В Петербурге показали искусство Александра Арефьева

Талант лидера «Ордена нищенствующих живописцев» остался не реализован
Картины Александра Арефьева напоминают эскизы к шедевру, который так и не был создан/ Л. Верещагина

За последние два года петербургская K Gallery смогла совершить то, что должны были бы сделать государственные музеи: планомерно и с выпуском каталогов показала ретроспективы работ всех художников «Ордена нищенствующих живописцев» из частных собраний, завершив цикл выставкой лидера группы Александра Арефьева (1931–1978).

Самые ранние работы в экспозиции датированы 1949 годом, то есть принадлежат руке совсем молодого человека. Небольшие городские пейзажи маслом на картоне и два «Букета» размером еще меньше, в которых 18-летний художник пробует возможности чистой, прямо из тюбика, краски. Кажется, он сам был поражен не меньше, чем сегодня удивляют эти скромные вещи зрителя, хорошо представляющего развитие русского искусства тех лет. Красочная сила выглядит прямым продолжением его неуемной натуры и человеческой мощи. По сравнению с другими участниками группы (а из пяти ныне здравствует только Валентин Громов) Арефьев был очень разнообразным художником в том невеликом диапазоне, который предлагала ему жизнь в Ленинграде двух послевоенных десятилетий. Тематически – это эскизы натуры в знаменитой «Банной серии», увиденной подглядывающим художником, уличные зарисовки середины 1950-х, античные сюжеты в следующем десятилетии, городские пейзажи. Стилистически – увлечение французами от Домье до Сезанна, из-за чего его с друзьями выставили из школы; экспрессионизм в бытовых сценах, которые оборачиваются разреженными композициями в духе итальянских метафизиков (в то время это влияние скорее кино, нежели живописи); почти сюрреалистические работы 1970-х годов.

Вождь ордена

«Орден нищенствующих живописцев» – группа молодых ленинградских художников, зародившаяся в послевоенные годы в Средней художественной школе при Академии художеств. Название придумал скульптор Михаил Войцеховский, а принадлежали к ордену пятеро — Александр Арефьев, Рихард Васми, Валентин Громов, Шолом Шварц и Владимир Шагин, отчисленные из СХШ после 1949 года. Неформальным лидером был Арефьев, отчего также часто используется термин «арефьевский круг». Еще одним членом группы считается поэт Роальд Мандельштам, оказавший на художников большое влияние. В 1960-е годы Арефьев иронически прочитывал ОНЖ как «Орден непродающихся живописцев».

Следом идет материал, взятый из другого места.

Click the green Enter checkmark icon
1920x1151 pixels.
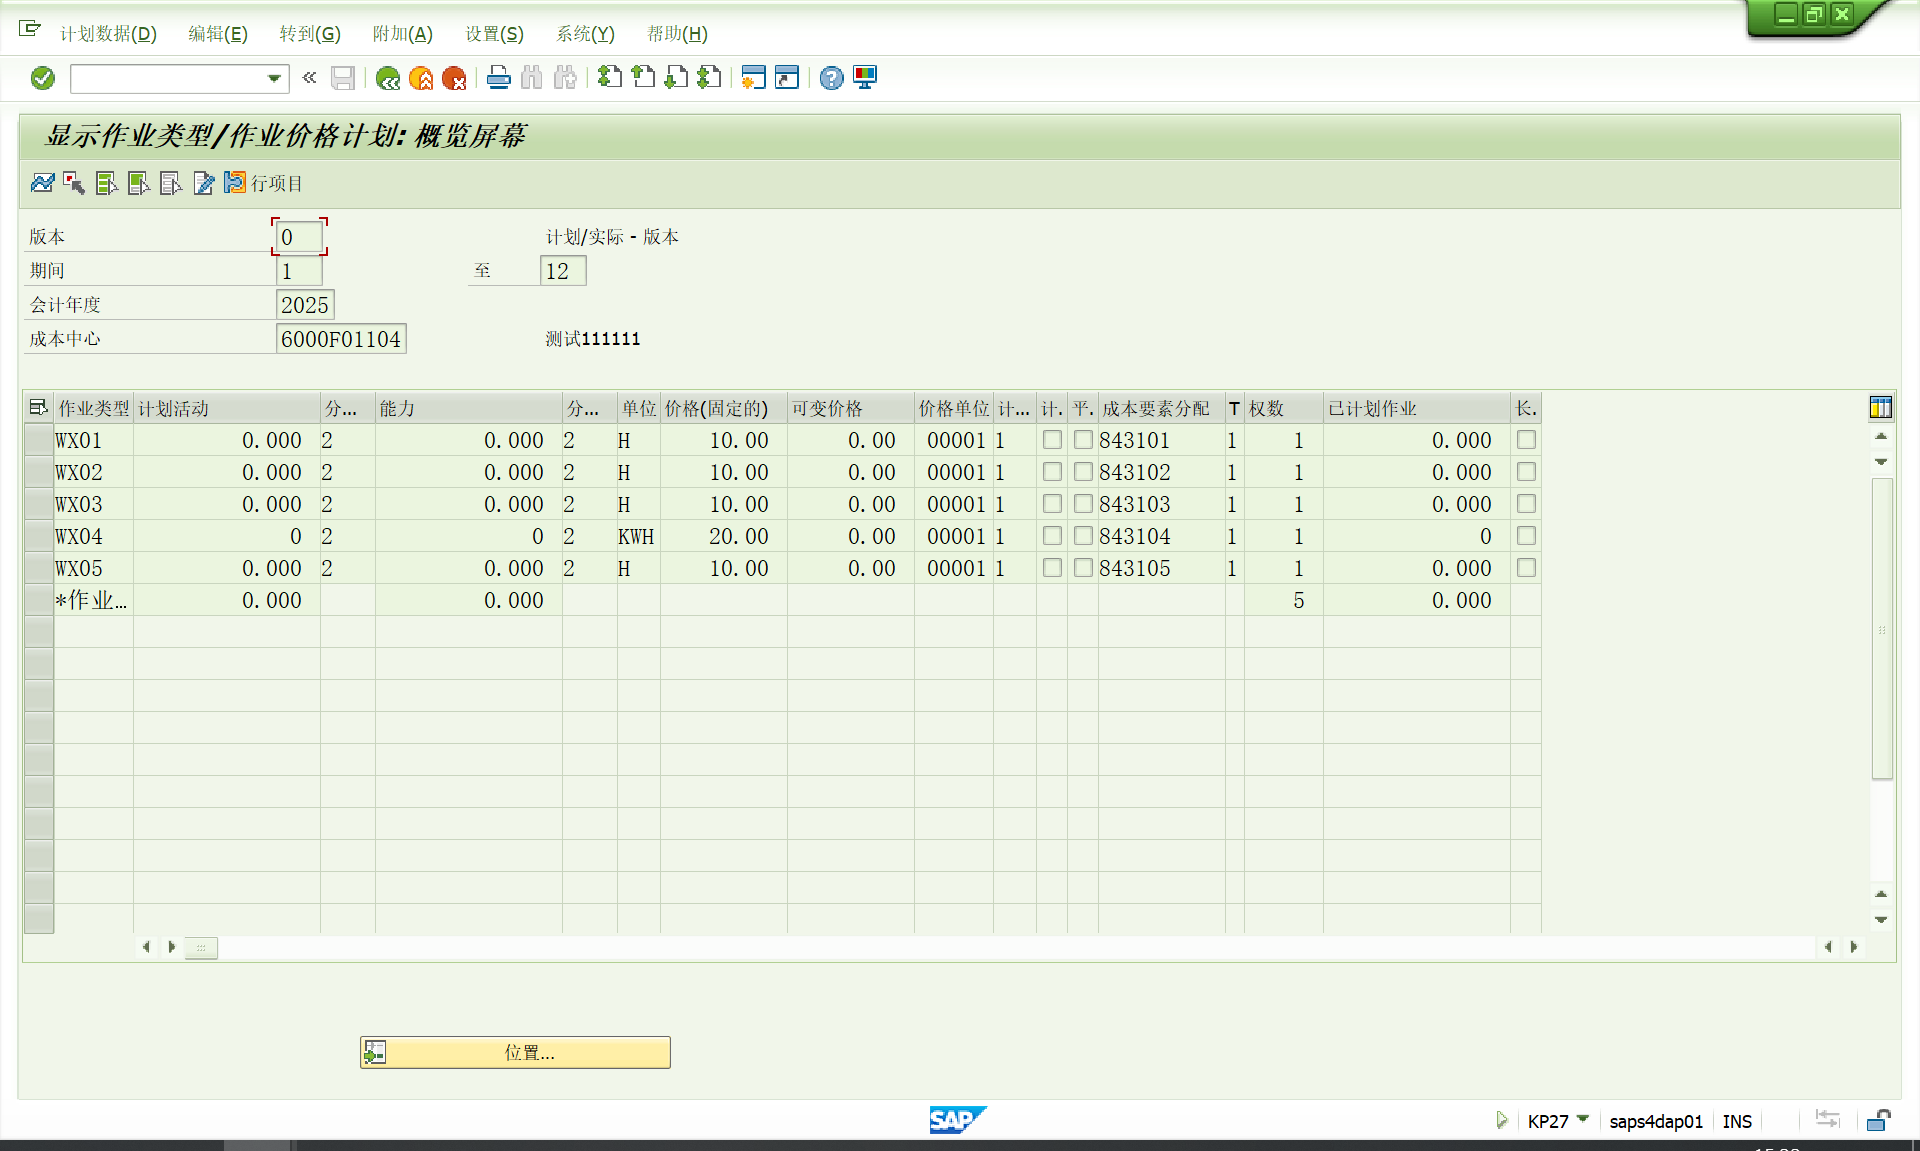pyautogui.click(x=42, y=78)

Отказаться следовать официальной доктрине соцреализма в годы, когда все живое в искусстве уничтожено, было очень серьезным поступком, и «непризнанным живописцам» пришлось учиться на предании. Школой для них стали иллюстрации в сохранившихся книгах 20-х годов и альбомах московского Музея нового западного искусства, художники ленинградской пейзажной и графической школы, затаившиеся после разгрома формализма и выжившие в блокаду, наконец, с 1957-го – «третий этаж» Эрмитажа с импрессионистами и Матиссом. И все это происходило в атмосфере единого дружеского круга, самым экстравертным персонажем в котором был Арефьев. Внутренней энергией, красотой, свободой, он выделяется на всякой групповой фотографии. Полные весомости и экспрессии черты его лица заставляют вспомнить классические образцы — хотя бы «Сатира» Барберини.

Другой стороной этой жизненной силы стало увлечение наркотиками, приведшее к первому тюремному сроку за подделку рецептов. Поэтому на выставку ленинградских нонконформистов в ДК Газа в декабре 1974 года вещи Арефьева не попали: организаторы не стали рисковать, включая работы «уголовника» в первый публичный показ, разрешенный под бдительным оком властей. Выдавленный из страны, уехавший на волне репрессий против интеллигенции, Арефьев в эмиграции почти не прикасается к краскам и умирает в Париже в 1978 году. Одна из немногих картин большого формата на выставке называется «Художник, рисующий ночью» и датирована 1972–1974 годами. Это не просто метафора существования неофициального художника: от остальной живописи и графики она отличается разнообразием приемов и манер, которые автор демонстрирует словно напоказ. Возникает неожиданный вопрос: «Хотел ли Арефьев быть нормальным художником?» Теперь в такой постановке проблемы нет ни вызова, ни презрения к мастеру. Возможно, что весь корпус его работ, представленный в K Gallery, стоит рассматривать как подготовку к неслучившемуся Opus magnum, каким живет каждый художник и которого был лишен Арефьев. Если это так, то облик русского искусства как массива нереализованных исторических возможностей становится еще более ясным.